La esencia del problema reside en la incapacidad estadounidense de entender que estamos en una situación en donde las lógicas de la Guerra Fría son suicidas, o punto menos. El punto lo suficientemente claro como para que el gobierno de Biden dé signos de un cambio de política hacia los países por él proscritos. Cuba, Nicaragua y Venezuela. No porque quiera, sino porque fue su decisión la que metió a Europa un curso de desabasto y eventual escasez alimentaria. 

Es un escenario complicado que podría incluso agravarse con facilidad toda vez que los tomadores de decisiones occidentales han dado pruebas de ser inquietantemente cortos de entendederas.

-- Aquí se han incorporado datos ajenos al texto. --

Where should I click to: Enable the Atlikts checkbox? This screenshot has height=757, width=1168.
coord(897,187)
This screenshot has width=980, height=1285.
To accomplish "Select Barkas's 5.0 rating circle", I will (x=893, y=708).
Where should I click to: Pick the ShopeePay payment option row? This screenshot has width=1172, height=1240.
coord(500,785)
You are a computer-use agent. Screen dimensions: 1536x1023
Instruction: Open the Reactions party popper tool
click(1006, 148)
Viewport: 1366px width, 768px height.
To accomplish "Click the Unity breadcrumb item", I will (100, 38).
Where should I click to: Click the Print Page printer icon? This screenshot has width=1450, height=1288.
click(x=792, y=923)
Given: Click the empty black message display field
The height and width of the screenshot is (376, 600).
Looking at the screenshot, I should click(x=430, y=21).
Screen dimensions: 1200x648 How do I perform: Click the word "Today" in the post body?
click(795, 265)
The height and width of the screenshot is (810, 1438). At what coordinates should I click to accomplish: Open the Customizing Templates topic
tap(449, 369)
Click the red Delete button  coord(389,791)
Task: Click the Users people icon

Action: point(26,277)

Henry Kissinger, ex secretario de Estado de los Estados Unidos –artífice junto con Ho Chi Minh de la paz en Viet Nam en 1975–, advirtió por décadas que incluir a Ucrania en la OTAN es una mala idea. Para Rusia, la desmilitarización de Ucrania es sustantiva para su seguridad nacional.

Angela Maerker se opuso siempre a incorporarla a la Unión Europea, precisamente porque para Rusia es materia de sobrevivencia. La paz y las relaciones comerciales fluyeron sin mayores agitaciones. Sentido común. Es el nuevo canciller Olaf Scholz quien ha cedido a las presiones hegemónicas estadounidenses y aceptado invitar a Ucrania a la OTAN. Es el corresponsable directo de la crisis. El otro es Biden, demócrata, para seguir con las costumbre de iniciar guerras. Es en este singular contexto que las posturas de México parecen sensatas, no son tiempos para las hegemonías, sino para las relaciones colaborativas regionales. Y ésas, para que funcionen, con todo y asimetrías, pasan por las lógicas de colaboración, nunca por las de la dominación. Es deseable que los liderazgos occidentales se aperciban pronto de esto, de otra forma el escenario a corto plazo puede devenir doloroso.

Hay solución y hay recursos suficientes, pero es necesario cambiar de lógicas.